For me, and I have given this much consideration, it means that (fact the increase of chromaticism leads to inevitabilities; inevitabilities which are manifest as qualities; namely, less defined melody, and less defined harmony and tonality. T*his is a simple statistical fact *of increasing the number of notes from 8 (tonality) to 12. Redundancy and repetition is decreased, so pattern-recognition becomes more difficult. Like tonality, the brain tends to derive meaning through simplification and reduction.

*Schoenberg* saw this as well, and gave the chromatic scale a specific sequence, or ordering, which not only defines it melodically, but gives it a horizontal dimension which takes the place of harmonic function (which is manifest horizontally as well as in terms of vertical sonance). Since harmonic meaning was inevitably taken away by chromaticism, Schoenberg decided to replace harmonic meaning with sequences of intervallic relations which give a sense of sonance and vertical movement, yet remain harmonically vacant in the traditional functional sense.

*Scriabin, *by contrast, chose to remain in the morass of increasingly dense and ill-defined, ambiguous (chaotic?) harmonic chromaticism, which is the inevitable consequence of increasing chromatic density. In terms of harmonic function (tonality), this means an increasing ambiguity, and in a sense, an increasing "meaninglessness" in harmonic terms.

Yet, Scriabin's late works are indeed tonal, if you've got the ear/brain to handle it; yet, they are on the verge of atonality because of the extreme chromaticism.

This is the premise of the OP; that one had to either remain in the harmonic hierarchy, which was becoming its own undoing, or depart into uncharted territories, and create a new hierarchical system of relations, as Schoenberg did.

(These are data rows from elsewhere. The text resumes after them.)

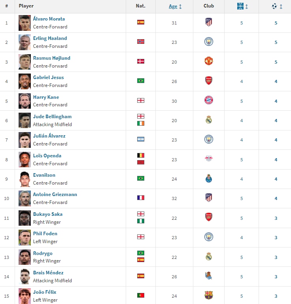Click Norway flag beside Erling Haaland

pos(141,42)
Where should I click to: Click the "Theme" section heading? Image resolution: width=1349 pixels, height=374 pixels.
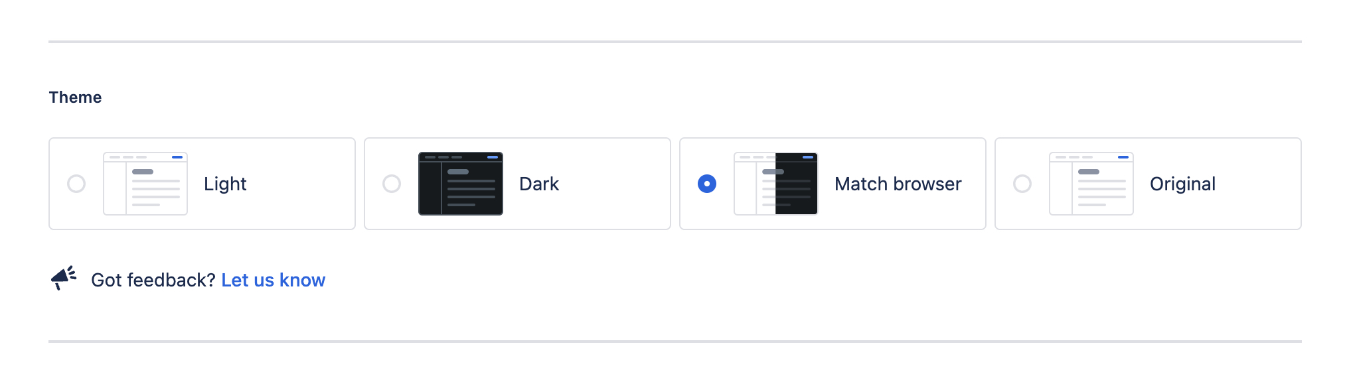[75, 97]
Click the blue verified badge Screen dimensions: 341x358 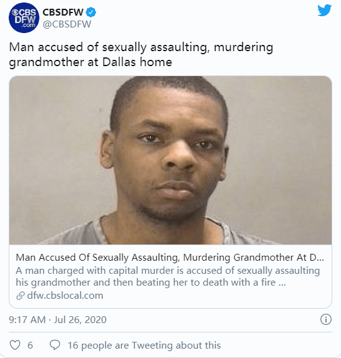point(91,12)
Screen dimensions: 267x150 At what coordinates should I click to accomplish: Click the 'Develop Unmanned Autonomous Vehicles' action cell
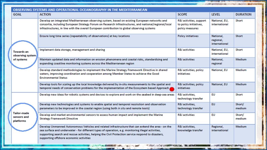(x=107, y=134)
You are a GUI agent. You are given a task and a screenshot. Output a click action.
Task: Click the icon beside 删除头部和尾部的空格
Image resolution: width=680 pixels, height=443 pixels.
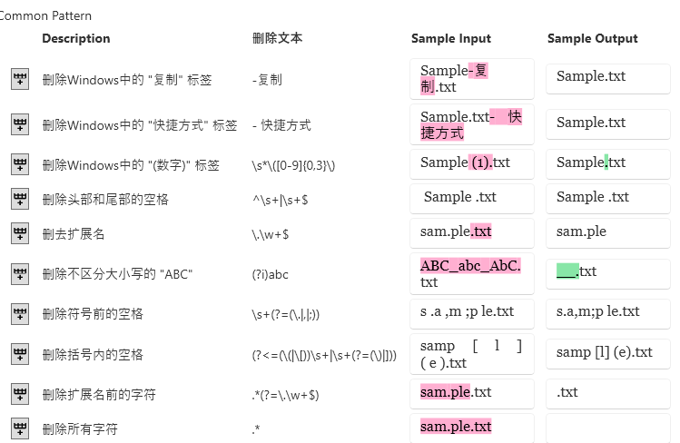(x=20, y=199)
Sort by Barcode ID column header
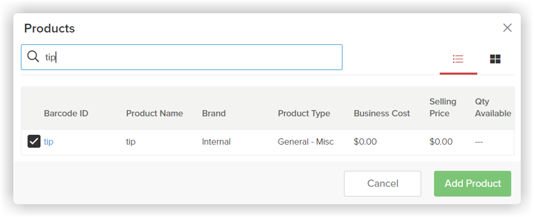The width and height of the screenshot is (534, 217). coord(66,114)
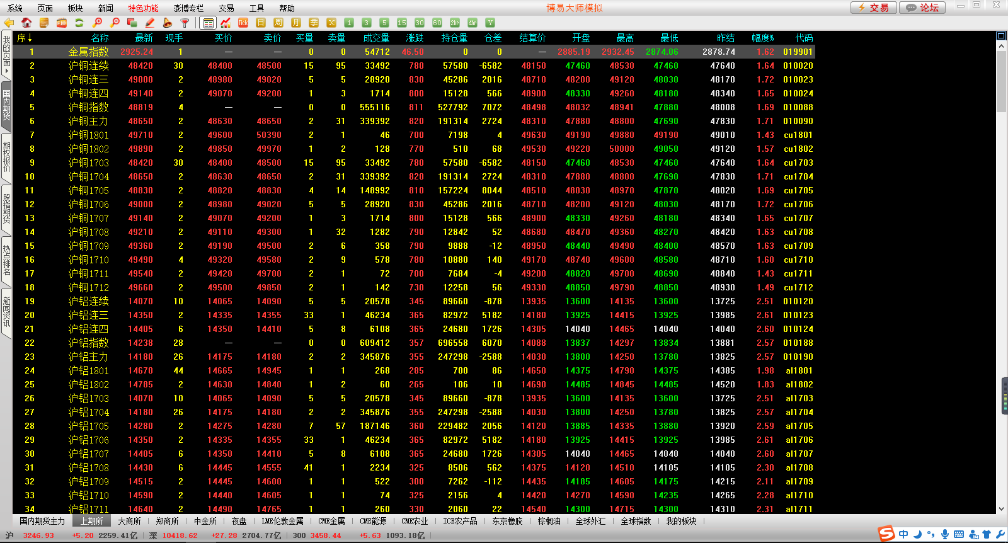Open the 论坛 forum button
This screenshot has height=543, width=1008.
[x=923, y=8]
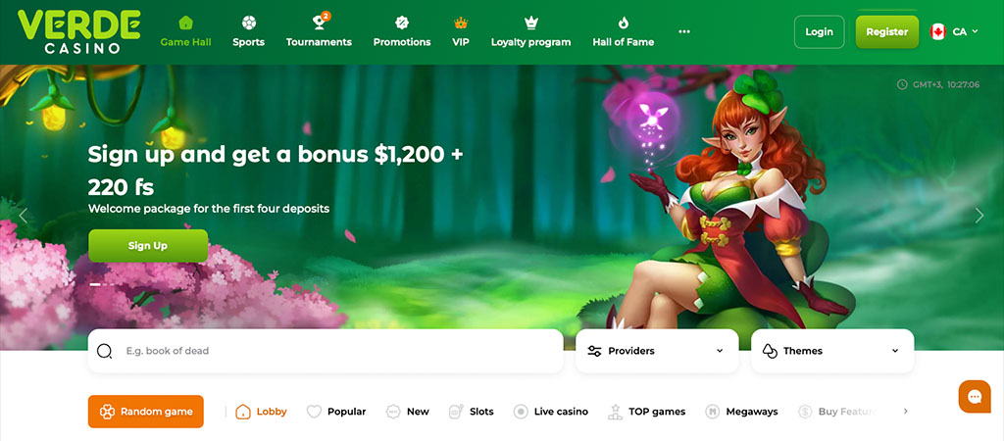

If one wishes *not* to admit that this change was historically inevitable (although things happen in sequence), then the numbers speak for themselves; 12 is more complex than 8, and produces more cross-relations. But one can choose not to recognize number in relation to music, and see it as purely art, with no dimension of number affecting it.

If one wishes (on artistic grounds) not to accept this inevitability as inevitable, then there is no point in arguing the point, as it becomes a matter of metaphysics or style.

Yet, the entire 12-note division of the octave is arbitrary and imperfect; but its *hierarchy* of vertical sonance relations and horizontal functions is based on natural harmonic principles; "1" is divided into fractional subservient parts.

Thus, as it has ever been, music represents the struggle between natural sensual factors and geometric constructs.


----------